H2O + CO2 <--> H2CO3(carbonic acid) <--> HCO3- (bicarbonate ion) + H+

• H+ ions are excreated by two methods:
1. combined with nitrogen (from deaminated amino acids) --> NH3 (amonia)-> excreated in urine
2. combined with phosphate ions --> HPO4 -2 -> excreted in urine

NOTE:
•bicarbonate ions (HCO3-)are now combined with excess H+ ions to lower blood pH

HCO3- + H+ --> H2CO3 --> H2O + CO2 (CO2 exhaled in lungs).

See Fig. 3 on p355

Kidneys 2

posted 10-30-2007

WATER BALANCE

Increased exercise
or decreased intake ---> decreased urine output
Increased warter intake ---> increased urine output

1. Monitor: Osmoreceptors in the hypothalamus
Water loss (blood) -> increased concentration of solutes (hypertonic environ.) -> osmoreceptor cells shrink (by osmosis) -> send nerve signal to pituitary (Also triggers thirst sensation)

2. Controller: Antidiuretic hormone (ADH)
• produced in the hypothalamus
• stored in the pituitary gland
• released into blood stream -> kidneys
when released:
Kidneys increase water reabsorbtion -> more water retained -> urine more concentrated

#. Regulator Nephrons
NOTE: 85% of all water is reabsorbed in the proximal tubules (passive - you have NO control over this)
Remaining 15%:
• No ADH present -> excreted (lost)
• ADH present -> distal tubule becomes more permeable to H2O -> NaCl in the extra cellular fluid draws water out of the nephron (into the ECF) by osmosis -> water moves from ECF into the blood stream (osmosis)

Feedback:
As blood water content increases -> osmoreceptors (in hypothalamus) swell (hypotonic environment) -> Signal to pituitary (to release ADH) stops.
Result:
• more water excreted (no reabsorption in distal tubule)
• urine becomes more dilute (higher H2O content)

NOTES:
• know the diagrams on p350. Know what moves passively and what moves actively.
• remember - you cannot actively pump H2O out of the nephron, but if you actively pump NaCl out, the H2O will follow (by diffusion)!!!

Kidneys - Note 1

posted 10-29-2007

NOTE: These are only the "Essential Basics" of this unit.
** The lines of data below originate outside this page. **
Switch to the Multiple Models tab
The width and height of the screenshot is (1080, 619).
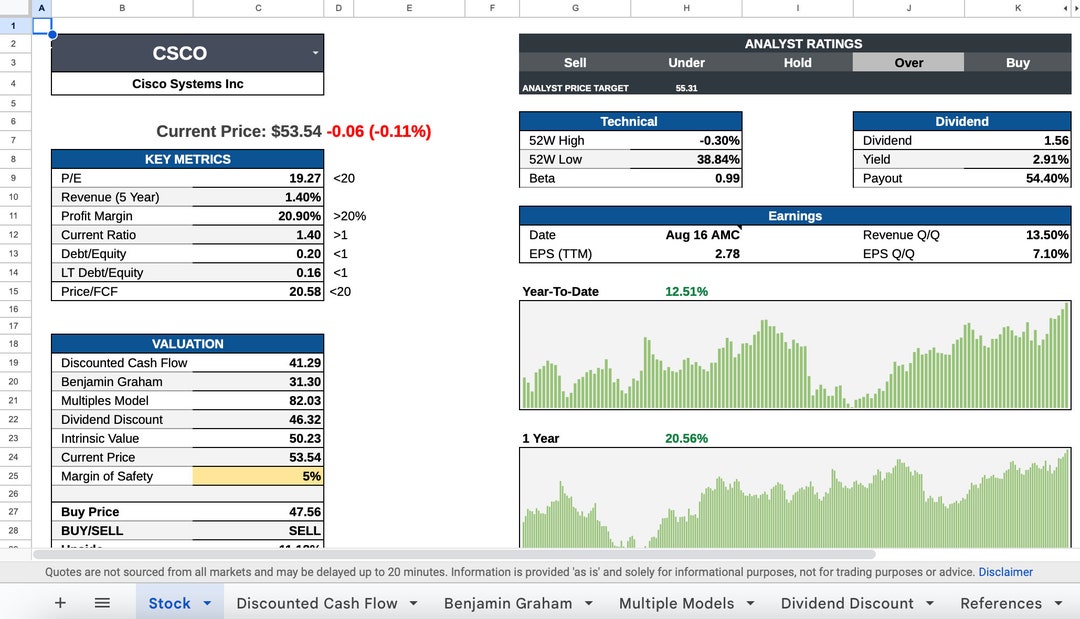coord(677,603)
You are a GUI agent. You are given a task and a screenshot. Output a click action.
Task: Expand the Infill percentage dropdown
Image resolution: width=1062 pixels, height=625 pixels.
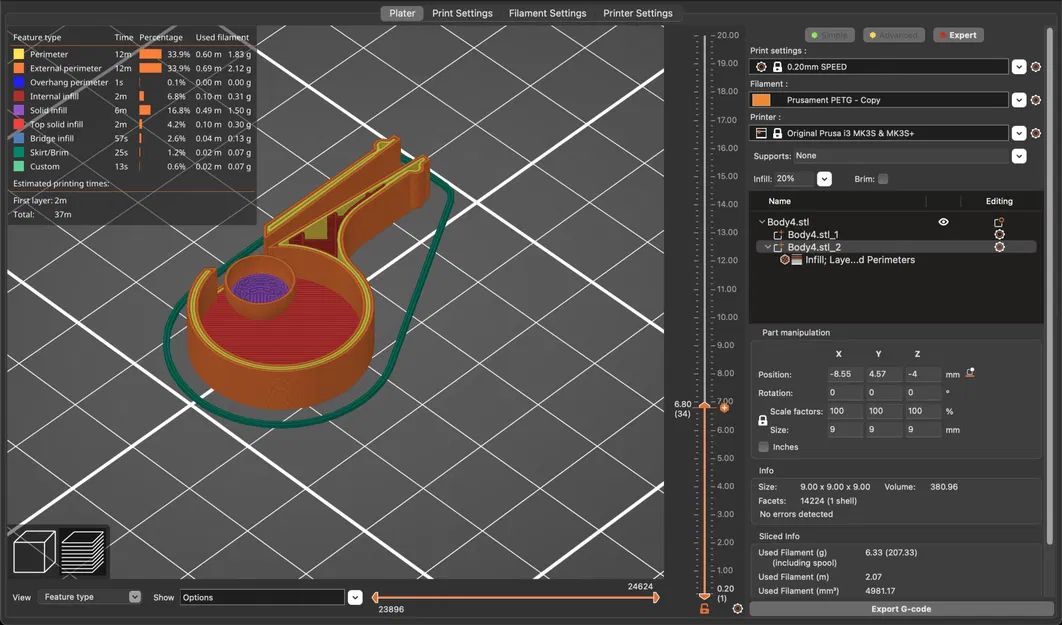(824, 179)
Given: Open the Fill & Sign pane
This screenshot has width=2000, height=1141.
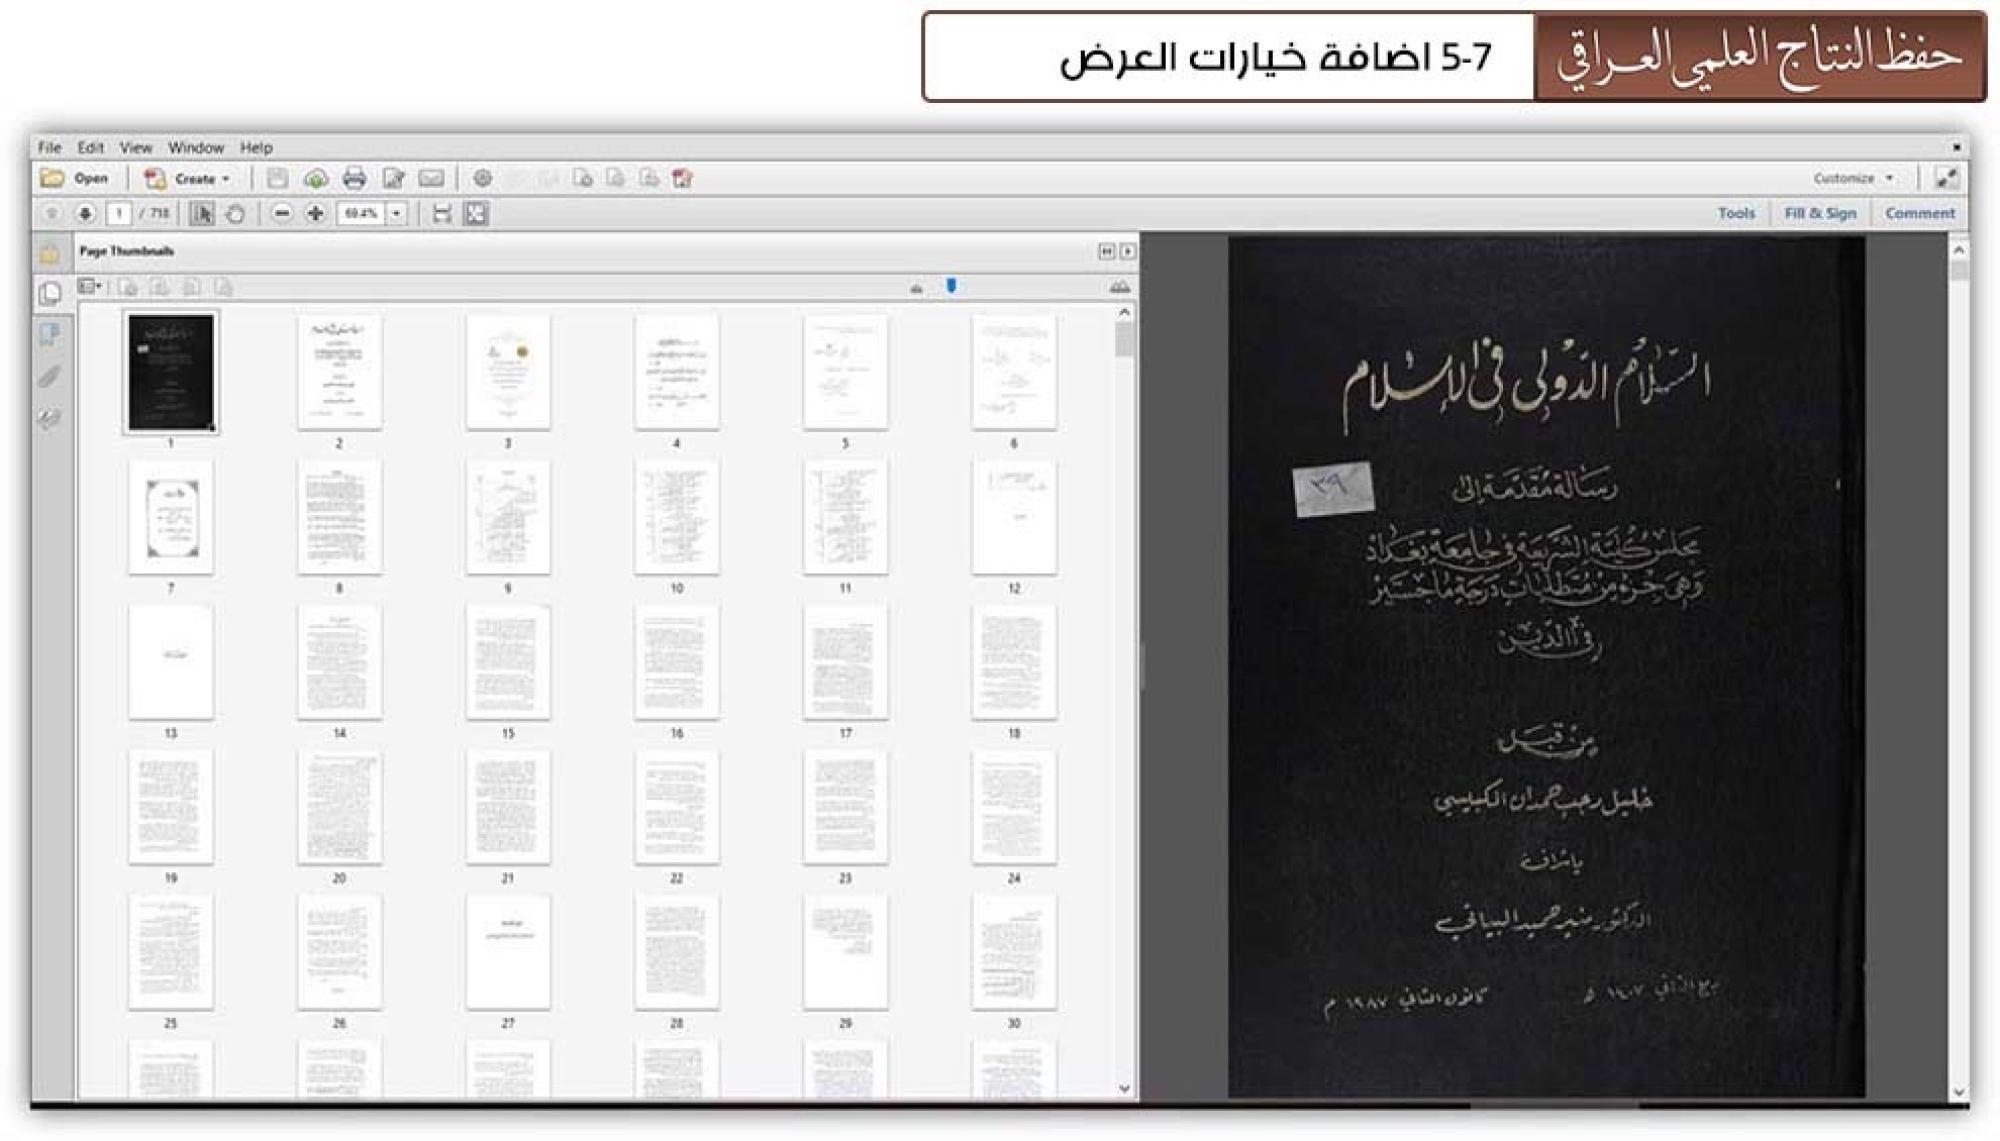Looking at the screenshot, I should (1819, 213).
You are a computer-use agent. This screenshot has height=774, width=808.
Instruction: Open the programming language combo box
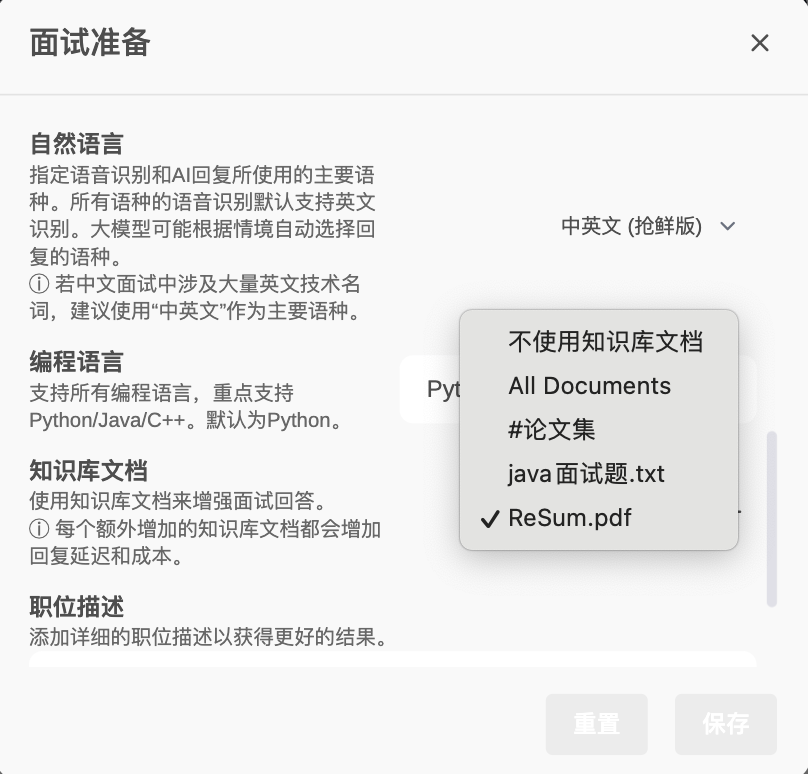point(430,389)
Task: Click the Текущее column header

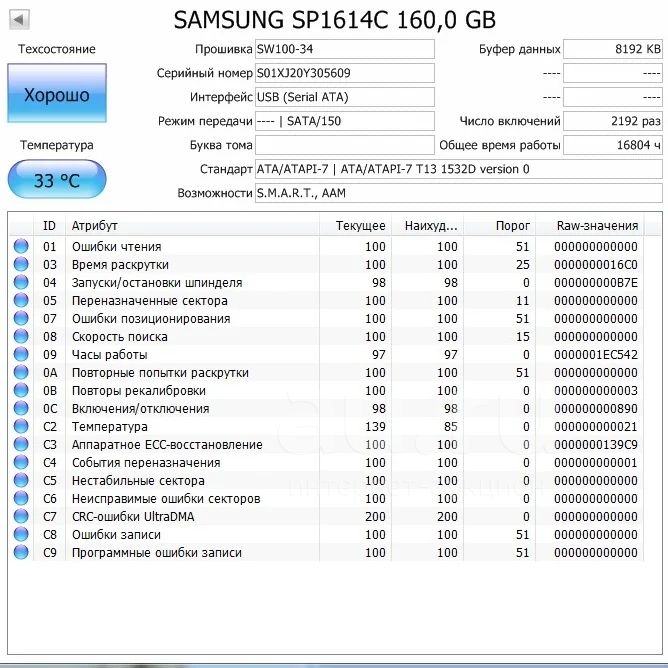Action: click(x=360, y=225)
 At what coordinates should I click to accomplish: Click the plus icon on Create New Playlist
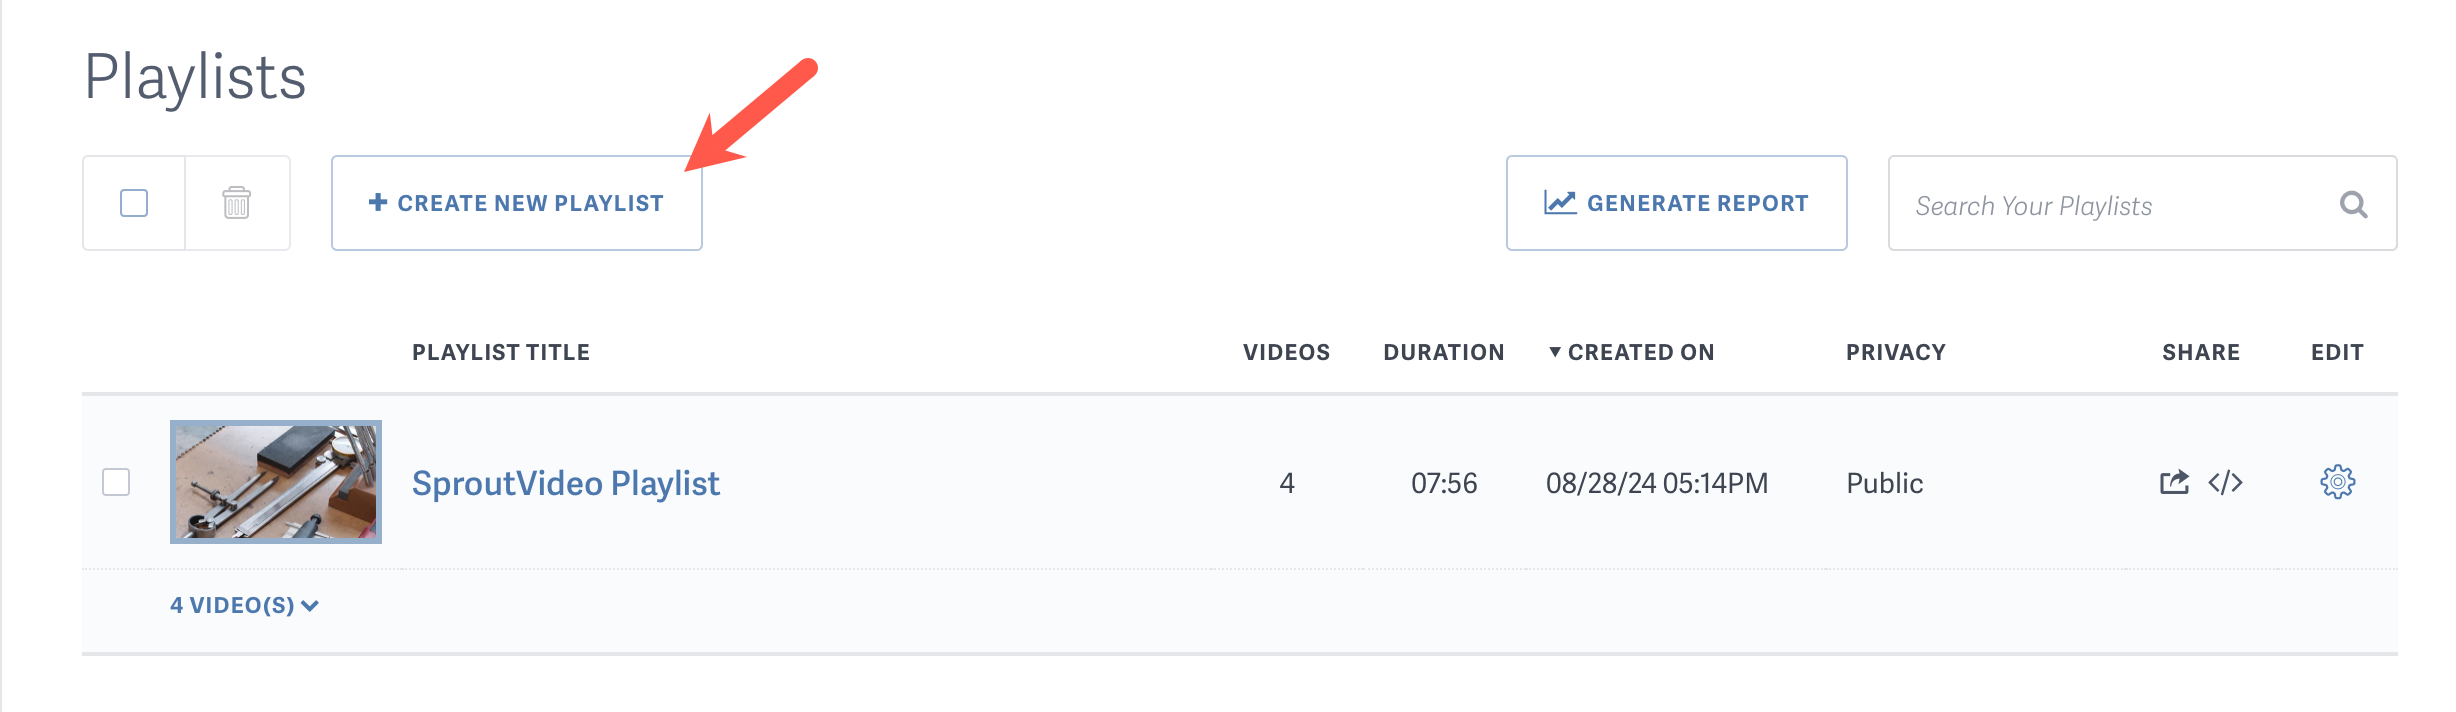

It would be expected that you will read Ch 7 and make thorough notes on this material before attempting the test.

Excretory System (Homeostasis)

Production of Wastes (catabolism)
• Large organic molicules -> small organic molecules.
-> prod. energy (ATP, heat)
Small Molecules
NH3 (ammonia) -> from deamination of amino acids (proteins) - very toxic - 0.005mg/L can cause death!!!
2 NH3 + CO2 ----> NH2-(C=O)- NH2 (urea) + H2O
Urea is 100 000X LESS toxic than ammonia
• 330mg/L can be present in the blood.
• excreted as urine.
Also...
Uric acid
-> from catabolism of nucleic acids
-> in higher apes (and a few other mammals)
• common in birds
Gout
• uric acid crystals lodge in the joints -> pain, swelling, inflammation

Other Wastes:
• Carbon dioxide (CO2) -> prod. by cellular respiration
-> dissolves into blood -> exhaled by lungs.

Functions of the Kidneys:
1. Filtration and excretion of wastes.
2. Control of water balance.
3. Control of blood pH

Filtration of Wastes.
• Occurs in the glomerulus and nephrons. (See Fig2 p347)

Glomerulus
• small caplliary bed -> VERY high blood pressure 8kPa (~2kPa in normal capilliary beds) -> ~20% of blood plasma "leaks out" through capilliary walls.
NOTE: Large particles can NOT leak out!
• plasma proteins
• red blood cells
• platelets

Bowman's Capsule
• Forms end of nephron
• Surrounds the end of the nephron -> absorbs fluid leaked from the glomerulus.

REABSORBTION
Volume of filtrate = 120mL/min.
Would Require -> void the bladder every 3 to 4 min!!
-> 1L of water intake every 10min to replace water losses.
*** out of every 120mL of filtrate, 119mL is reabsorbed in thenephron -> only ~1mL/min of urine is produced.